TASK DIRECTIONS:
Will you copy out all of the records below word for word, leaving every line unchanged?

==============================

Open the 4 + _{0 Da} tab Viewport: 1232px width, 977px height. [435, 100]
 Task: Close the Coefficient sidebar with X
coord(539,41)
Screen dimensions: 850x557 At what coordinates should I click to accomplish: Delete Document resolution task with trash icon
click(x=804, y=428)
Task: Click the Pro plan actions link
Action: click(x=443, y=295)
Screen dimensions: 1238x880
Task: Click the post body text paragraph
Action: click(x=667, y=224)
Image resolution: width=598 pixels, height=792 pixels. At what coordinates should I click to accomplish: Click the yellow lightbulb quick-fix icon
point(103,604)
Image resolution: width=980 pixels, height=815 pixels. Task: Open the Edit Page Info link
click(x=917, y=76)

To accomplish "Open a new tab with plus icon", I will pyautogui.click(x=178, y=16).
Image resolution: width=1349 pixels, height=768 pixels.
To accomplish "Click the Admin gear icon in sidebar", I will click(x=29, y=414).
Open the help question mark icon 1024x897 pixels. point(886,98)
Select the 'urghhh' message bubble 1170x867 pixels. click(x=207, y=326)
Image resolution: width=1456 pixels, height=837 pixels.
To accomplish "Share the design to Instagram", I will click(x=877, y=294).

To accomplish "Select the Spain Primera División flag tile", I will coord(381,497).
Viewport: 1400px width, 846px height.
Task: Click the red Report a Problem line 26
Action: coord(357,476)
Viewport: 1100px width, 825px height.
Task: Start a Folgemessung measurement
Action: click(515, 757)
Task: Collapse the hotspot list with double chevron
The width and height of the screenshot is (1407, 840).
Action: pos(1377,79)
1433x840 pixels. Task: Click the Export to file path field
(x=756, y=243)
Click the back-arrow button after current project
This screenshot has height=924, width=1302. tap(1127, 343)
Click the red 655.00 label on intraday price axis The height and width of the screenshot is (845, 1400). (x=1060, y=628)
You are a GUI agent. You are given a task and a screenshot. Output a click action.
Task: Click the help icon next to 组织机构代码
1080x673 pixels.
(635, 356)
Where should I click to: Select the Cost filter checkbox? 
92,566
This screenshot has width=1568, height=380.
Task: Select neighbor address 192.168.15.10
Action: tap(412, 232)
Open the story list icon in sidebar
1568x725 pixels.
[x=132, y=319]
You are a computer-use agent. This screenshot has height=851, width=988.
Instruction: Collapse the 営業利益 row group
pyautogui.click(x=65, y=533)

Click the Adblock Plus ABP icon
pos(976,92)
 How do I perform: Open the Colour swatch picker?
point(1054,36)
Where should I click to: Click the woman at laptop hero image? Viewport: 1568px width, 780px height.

==============================

EXERCISE ANSWER:
Open the 4 + _{0 Da} tab Viewport: 1232px width, 977px height. [435, 100]
 Task: Close the Coefficient sidebar with X
coord(539,41)
Screen dimensions: 850x557 At what coordinates should I click to accomplish: Delete Document resolution task with trash icon
click(x=804, y=428)
Task: Click the Pro plan actions link
Action: click(x=443, y=295)
Screen dimensions: 1238x880
Task: Click the post body text paragraph
Action: click(x=667, y=224)
Image resolution: width=598 pixels, height=792 pixels. At what coordinates should I click to accomplish: Click the yellow lightbulb quick-fix icon
point(103,604)
Image resolution: width=980 pixels, height=815 pixels. Task: Open the Edit Page Info link
click(x=917, y=76)

To accomplish "Open a new tab with plus icon", I will pyautogui.click(x=178, y=16).
Image resolution: width=1349 pixels, height=768 pixels.
To accomplish "Click the Admin gear icon in sidebar", I will click(x=29, y=414).
Open the help question mark icon 1024x897 pixels. point(886,98)
Select the 'urghhh' message bubble 1170x867 pixels. click(x=207, y=326)
Image resolution: width=1456 pixels, height=837 pixels.
To accomplish "Share the design to Instagram", I will click(x=877, y=294).

To accomplish "Select the Spain Primera División flag tile", I will coord(381,497).
Viewport: 1400px width, 846px height.
Task: Click the red Report a Problem line 26
Action: coord(357,476)
Viewport: 1100px width, 825px height.
Task: Start a Folgemessung measurement
Action: click(515, 757)
Task: Collapse the hotspot list with double chevron
The width and height of the screenshot is (1407, 840).
Action: pos(1377,79)
1433x840 pixels. Task: Click the Export to file path field
(x=756, y=243)
Click the back-arrow button after current project
This screenshot has height=924, width=1302. tap(1127, 343)
Click the red 655.00 label on intraday price axis The height and width of the screenshot is (845, 1400). (x=1060, y=628)
You are a GUI agent. You are given a task and a screenshot. Output a click action.
Task: Click the help icon next to 组织机构代码
1080x673 pixels.
(635, 356)
Where should I click to: Select the Cost filter checkbox? 
92,566
This screenshot has width=1568, height=380.
Task: Select neighbor address 192.168.15.10
Action: tap(412, 232)
Open the story list icon in sidebar
1568x725 pixels.
[x=132, y=319]
You are a computer-use agent. This screenshot has height=851, width=988.
Instruction: Collapse the 営業利益 row group
pyautogui.click(x=65, y=533)

Click the Adblock Plus ABP icon
pos(976,92)
 How do I perform: Open the Colour swatch picker?
point(1054,36)
Where should I click to: Click the woman at laptop hero image? Viewport: 1568px width, 780px height.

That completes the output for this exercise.